## START
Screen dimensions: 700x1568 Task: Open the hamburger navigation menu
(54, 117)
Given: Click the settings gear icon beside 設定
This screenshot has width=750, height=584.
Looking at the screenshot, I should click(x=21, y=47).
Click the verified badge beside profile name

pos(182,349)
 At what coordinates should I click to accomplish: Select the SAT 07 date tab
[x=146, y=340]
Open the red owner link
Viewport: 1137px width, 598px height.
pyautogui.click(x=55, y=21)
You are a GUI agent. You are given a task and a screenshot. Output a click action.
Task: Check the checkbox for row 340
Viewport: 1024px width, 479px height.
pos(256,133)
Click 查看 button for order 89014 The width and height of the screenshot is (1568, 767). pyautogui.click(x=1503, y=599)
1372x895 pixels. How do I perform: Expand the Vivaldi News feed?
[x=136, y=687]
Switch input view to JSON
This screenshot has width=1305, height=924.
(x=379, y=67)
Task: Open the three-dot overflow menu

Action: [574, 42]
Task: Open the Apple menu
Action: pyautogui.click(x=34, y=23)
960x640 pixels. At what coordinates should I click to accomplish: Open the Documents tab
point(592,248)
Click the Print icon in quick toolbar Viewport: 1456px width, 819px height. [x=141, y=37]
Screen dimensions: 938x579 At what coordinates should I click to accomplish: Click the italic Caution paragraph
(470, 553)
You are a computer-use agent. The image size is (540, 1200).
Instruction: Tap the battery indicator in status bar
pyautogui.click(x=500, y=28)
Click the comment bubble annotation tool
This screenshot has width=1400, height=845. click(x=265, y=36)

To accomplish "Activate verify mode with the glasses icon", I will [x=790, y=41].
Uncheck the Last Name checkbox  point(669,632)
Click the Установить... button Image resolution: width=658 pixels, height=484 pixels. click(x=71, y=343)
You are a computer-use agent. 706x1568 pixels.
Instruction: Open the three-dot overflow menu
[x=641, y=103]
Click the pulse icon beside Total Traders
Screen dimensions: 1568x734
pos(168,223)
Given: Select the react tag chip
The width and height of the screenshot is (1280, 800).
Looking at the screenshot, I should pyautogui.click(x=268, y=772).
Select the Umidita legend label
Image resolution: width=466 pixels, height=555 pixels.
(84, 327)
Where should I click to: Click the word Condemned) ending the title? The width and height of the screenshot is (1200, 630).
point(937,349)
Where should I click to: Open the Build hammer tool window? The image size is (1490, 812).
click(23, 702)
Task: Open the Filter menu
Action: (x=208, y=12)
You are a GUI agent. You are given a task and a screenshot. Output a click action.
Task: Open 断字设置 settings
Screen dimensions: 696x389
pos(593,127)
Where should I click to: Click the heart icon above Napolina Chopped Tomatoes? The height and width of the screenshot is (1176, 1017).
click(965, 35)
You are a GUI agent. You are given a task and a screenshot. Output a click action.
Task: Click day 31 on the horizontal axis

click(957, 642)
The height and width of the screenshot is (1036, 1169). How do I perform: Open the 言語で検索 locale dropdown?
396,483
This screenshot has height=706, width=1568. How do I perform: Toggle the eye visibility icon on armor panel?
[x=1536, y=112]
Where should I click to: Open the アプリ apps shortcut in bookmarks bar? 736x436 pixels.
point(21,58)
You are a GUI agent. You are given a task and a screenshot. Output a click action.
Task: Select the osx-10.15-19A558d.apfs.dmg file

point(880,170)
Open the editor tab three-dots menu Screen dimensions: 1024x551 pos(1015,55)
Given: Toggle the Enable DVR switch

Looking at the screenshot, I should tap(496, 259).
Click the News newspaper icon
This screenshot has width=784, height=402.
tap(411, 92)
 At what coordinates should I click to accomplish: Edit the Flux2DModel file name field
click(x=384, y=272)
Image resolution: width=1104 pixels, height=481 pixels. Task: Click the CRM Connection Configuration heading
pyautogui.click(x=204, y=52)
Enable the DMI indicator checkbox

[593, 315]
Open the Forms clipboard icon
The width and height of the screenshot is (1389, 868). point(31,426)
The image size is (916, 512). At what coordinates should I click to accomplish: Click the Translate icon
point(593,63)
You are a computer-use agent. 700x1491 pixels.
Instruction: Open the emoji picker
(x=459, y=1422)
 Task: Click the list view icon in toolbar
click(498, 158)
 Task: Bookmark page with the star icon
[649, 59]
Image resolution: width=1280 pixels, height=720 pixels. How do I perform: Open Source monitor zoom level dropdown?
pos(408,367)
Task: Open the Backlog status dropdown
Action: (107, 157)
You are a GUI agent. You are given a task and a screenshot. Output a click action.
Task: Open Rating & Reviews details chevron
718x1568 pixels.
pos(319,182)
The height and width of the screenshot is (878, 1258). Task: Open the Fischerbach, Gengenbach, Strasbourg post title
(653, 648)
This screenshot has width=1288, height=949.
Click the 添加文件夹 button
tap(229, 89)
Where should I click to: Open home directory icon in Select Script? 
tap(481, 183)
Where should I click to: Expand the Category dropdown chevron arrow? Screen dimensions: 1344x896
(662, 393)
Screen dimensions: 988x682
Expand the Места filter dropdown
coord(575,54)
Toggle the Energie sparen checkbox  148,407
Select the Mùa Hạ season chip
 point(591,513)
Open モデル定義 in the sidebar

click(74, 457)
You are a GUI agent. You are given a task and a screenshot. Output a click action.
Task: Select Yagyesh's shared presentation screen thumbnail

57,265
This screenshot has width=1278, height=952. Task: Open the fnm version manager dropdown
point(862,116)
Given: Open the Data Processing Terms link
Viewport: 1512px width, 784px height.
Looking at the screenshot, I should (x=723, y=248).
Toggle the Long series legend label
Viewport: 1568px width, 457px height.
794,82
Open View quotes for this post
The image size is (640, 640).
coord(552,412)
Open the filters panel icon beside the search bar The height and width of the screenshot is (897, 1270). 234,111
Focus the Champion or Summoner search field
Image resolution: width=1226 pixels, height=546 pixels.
## END
### Your instructions
Can you write out the items again from the first one through the line with "Click the Print", changing "hamburger" to "main" and keeping everything else the same?

### Solution below
Screen dimensions: 700x1568 Task: Open the main navigation menu
(54, 117)
Given: Click the settings gear icon beside 設定
This screenshot has width=750, height=584.
Looking at the screenshot, I should click(x=21, y=47).
Click the verified badge beside profile name

pos(182,349)
 At what coordinates should I click to accomplish: Select the SAT 07 date tab
[x=146, y=340]
Open the red owner link
Viewport: 1137px width, 598px height.
pyautogui.click(x=55, y=21)
You are a GUI agent. You are given a task and a screenshot. Output a click action.
Task: Check the checkbox for row 340
Viewport: 1024px width, 479px height.
pos(256,133)
Click 查看 button for order 89014 The width and height of the screenshot is (1568, 767). pyautogui.click(x=1503, y=599)
1372x895 pixels. How do I perform: Expand the Vivaldi News feed?
[x=136, y=687]
Switch input view to JSON
This screenshot has width=1305, height=924.
(x=379, y=67)
Task: Open the three-dot overflow menu

Action: [574, 42]
Task: Open the Apple menu
Action: pyautogui.click(x=34, y=23)
960x640 pixels. At what coordinates should I click to accomplish: Open the Documents tab
point(592,248)
Click the Print icon in quick toolbar Viewport: 1456px width, 819px height. [x=141, y=37]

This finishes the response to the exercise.